Filter the entries for the word "pink". Copy each line that has it.

◇ ◇ ◇ ◇ ◇ ◇ ◇

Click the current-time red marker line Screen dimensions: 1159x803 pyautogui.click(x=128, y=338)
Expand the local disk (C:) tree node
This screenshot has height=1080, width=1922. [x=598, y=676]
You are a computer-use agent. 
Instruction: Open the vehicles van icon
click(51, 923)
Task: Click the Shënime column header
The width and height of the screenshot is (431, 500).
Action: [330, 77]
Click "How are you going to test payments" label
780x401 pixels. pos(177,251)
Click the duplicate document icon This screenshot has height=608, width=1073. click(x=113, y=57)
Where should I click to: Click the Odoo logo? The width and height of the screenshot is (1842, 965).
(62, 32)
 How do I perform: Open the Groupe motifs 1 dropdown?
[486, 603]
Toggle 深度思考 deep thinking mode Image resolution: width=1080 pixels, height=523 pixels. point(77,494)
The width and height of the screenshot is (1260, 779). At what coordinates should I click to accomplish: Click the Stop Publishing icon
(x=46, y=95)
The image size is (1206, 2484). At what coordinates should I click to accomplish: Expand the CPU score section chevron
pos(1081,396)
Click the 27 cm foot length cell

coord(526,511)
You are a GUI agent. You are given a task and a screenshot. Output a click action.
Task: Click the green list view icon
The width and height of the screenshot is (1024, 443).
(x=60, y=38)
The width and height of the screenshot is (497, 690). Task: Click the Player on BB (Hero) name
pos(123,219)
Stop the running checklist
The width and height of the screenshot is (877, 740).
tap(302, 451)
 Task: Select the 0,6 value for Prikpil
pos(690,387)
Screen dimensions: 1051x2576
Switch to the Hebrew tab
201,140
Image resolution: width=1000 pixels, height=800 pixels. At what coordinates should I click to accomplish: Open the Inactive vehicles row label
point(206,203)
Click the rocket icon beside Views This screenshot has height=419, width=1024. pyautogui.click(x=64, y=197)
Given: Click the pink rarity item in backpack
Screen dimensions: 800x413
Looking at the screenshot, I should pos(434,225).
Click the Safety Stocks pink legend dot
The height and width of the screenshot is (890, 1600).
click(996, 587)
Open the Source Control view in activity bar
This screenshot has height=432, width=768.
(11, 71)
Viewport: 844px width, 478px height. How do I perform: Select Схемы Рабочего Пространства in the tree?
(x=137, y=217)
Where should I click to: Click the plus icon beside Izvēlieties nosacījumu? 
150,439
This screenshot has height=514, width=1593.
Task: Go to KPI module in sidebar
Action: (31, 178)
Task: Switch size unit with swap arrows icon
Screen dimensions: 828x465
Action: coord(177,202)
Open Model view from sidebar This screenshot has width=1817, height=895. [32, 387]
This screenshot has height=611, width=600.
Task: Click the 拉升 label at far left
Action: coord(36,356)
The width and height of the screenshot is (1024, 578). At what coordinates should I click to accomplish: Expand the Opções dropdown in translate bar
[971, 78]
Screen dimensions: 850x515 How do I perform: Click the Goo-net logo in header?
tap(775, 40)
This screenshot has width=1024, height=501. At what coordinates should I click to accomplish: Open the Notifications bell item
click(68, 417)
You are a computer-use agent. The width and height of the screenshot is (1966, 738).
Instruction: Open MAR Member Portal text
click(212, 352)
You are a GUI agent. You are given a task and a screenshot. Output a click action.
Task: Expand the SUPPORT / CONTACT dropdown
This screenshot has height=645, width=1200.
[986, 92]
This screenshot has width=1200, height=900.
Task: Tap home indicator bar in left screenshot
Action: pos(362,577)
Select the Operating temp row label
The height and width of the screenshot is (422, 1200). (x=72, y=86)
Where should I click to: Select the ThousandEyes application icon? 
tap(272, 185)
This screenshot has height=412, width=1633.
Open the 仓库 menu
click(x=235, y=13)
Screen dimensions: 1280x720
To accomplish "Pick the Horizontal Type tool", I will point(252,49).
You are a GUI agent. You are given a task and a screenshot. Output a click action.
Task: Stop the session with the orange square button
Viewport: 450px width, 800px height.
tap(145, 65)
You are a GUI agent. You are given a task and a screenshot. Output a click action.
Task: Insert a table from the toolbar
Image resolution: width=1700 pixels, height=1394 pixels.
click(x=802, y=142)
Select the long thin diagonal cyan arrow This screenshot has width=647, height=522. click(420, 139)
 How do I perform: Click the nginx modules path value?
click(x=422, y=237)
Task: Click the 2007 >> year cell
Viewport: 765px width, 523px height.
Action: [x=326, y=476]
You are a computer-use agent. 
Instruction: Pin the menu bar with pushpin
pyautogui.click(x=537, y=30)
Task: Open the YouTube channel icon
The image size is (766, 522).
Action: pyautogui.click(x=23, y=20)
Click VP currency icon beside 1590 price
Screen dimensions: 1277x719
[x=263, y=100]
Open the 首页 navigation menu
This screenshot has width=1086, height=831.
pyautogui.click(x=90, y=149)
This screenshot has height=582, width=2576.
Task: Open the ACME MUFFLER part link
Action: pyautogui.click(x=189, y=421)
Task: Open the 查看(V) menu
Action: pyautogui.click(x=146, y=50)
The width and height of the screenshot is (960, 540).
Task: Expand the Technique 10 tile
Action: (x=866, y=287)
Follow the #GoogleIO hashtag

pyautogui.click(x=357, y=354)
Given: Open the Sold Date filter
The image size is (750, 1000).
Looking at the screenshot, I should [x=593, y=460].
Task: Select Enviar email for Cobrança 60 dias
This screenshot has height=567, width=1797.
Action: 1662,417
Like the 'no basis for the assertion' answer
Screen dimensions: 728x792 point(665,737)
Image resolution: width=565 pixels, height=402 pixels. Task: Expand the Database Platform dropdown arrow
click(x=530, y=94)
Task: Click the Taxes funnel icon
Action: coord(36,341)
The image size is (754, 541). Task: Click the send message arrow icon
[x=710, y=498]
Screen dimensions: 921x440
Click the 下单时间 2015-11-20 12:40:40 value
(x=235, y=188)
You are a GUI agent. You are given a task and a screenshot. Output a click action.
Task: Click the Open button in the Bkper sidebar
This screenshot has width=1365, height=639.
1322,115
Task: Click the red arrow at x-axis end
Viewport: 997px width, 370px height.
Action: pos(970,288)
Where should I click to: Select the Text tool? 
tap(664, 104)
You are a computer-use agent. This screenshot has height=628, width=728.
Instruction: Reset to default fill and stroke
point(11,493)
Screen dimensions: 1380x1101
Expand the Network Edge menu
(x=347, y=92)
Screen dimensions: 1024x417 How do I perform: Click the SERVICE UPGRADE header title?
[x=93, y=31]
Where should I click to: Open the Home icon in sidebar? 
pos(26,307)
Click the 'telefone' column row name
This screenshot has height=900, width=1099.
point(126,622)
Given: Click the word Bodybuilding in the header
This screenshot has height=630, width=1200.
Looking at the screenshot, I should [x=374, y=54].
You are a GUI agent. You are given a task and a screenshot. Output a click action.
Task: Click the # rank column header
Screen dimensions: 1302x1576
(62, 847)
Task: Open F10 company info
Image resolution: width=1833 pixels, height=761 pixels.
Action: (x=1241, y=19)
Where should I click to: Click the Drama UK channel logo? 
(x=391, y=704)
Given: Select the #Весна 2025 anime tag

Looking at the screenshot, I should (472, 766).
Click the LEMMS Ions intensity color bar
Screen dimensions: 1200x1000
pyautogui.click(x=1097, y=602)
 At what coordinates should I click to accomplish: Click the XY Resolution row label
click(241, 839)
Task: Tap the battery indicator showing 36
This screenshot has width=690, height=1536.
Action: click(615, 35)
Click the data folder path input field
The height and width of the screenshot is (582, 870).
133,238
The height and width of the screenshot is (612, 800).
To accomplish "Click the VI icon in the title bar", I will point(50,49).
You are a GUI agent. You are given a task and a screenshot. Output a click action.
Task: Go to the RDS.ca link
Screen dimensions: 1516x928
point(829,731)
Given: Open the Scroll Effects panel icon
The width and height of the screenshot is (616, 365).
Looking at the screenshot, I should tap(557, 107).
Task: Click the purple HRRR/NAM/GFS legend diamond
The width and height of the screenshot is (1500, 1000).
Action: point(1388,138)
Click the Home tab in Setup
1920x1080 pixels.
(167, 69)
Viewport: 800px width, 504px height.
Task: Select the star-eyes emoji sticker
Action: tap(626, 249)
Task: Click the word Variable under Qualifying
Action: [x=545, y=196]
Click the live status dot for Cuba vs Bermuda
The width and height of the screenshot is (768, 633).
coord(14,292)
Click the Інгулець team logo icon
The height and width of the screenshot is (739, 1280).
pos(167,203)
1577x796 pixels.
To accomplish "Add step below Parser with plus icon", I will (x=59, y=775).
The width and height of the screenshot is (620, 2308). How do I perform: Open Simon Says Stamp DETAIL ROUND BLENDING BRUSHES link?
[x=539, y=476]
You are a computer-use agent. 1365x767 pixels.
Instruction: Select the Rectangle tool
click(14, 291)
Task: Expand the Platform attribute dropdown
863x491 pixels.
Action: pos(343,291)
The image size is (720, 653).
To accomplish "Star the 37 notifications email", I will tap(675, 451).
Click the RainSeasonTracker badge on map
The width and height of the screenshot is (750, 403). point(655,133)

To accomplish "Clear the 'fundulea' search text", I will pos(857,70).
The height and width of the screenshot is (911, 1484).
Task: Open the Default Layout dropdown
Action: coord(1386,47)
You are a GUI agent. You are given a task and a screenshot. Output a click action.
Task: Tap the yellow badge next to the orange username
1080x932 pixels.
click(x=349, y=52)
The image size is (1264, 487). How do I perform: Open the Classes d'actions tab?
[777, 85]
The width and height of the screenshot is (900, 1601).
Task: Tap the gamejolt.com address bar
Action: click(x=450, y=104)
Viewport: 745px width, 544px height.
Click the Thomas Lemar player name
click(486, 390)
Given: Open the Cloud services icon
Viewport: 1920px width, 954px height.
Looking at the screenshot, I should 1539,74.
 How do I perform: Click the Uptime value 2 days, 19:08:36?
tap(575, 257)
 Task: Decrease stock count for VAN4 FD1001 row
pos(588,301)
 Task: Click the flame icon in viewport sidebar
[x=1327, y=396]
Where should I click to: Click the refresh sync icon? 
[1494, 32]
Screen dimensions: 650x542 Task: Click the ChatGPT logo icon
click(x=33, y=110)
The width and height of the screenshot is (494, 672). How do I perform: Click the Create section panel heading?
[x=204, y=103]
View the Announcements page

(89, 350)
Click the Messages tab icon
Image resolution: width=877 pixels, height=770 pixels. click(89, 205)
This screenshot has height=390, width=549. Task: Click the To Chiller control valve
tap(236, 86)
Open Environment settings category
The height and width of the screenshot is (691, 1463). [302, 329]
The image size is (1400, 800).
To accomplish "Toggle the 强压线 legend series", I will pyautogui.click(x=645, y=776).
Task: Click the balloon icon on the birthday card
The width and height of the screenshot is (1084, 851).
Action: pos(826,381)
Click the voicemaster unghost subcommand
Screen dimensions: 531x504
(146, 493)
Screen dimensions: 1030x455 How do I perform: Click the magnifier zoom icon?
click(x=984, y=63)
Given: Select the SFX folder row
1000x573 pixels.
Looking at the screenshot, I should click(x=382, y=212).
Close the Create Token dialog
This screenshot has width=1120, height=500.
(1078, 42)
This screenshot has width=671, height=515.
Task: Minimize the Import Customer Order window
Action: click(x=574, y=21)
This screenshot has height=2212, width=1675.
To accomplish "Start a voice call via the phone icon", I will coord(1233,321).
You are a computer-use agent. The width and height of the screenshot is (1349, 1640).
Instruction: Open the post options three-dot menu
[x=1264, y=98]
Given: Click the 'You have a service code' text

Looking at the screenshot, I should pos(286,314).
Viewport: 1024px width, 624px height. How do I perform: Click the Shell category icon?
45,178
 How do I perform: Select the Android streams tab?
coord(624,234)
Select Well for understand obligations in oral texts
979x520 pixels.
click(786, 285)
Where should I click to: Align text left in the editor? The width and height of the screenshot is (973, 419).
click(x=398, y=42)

◇ ◇ ◇ ◇ ◇ ◇ ◇

_ANSWER BOX_
Given: Click the pink rarity item in backpack
Click the Safety Stocks pink legend dot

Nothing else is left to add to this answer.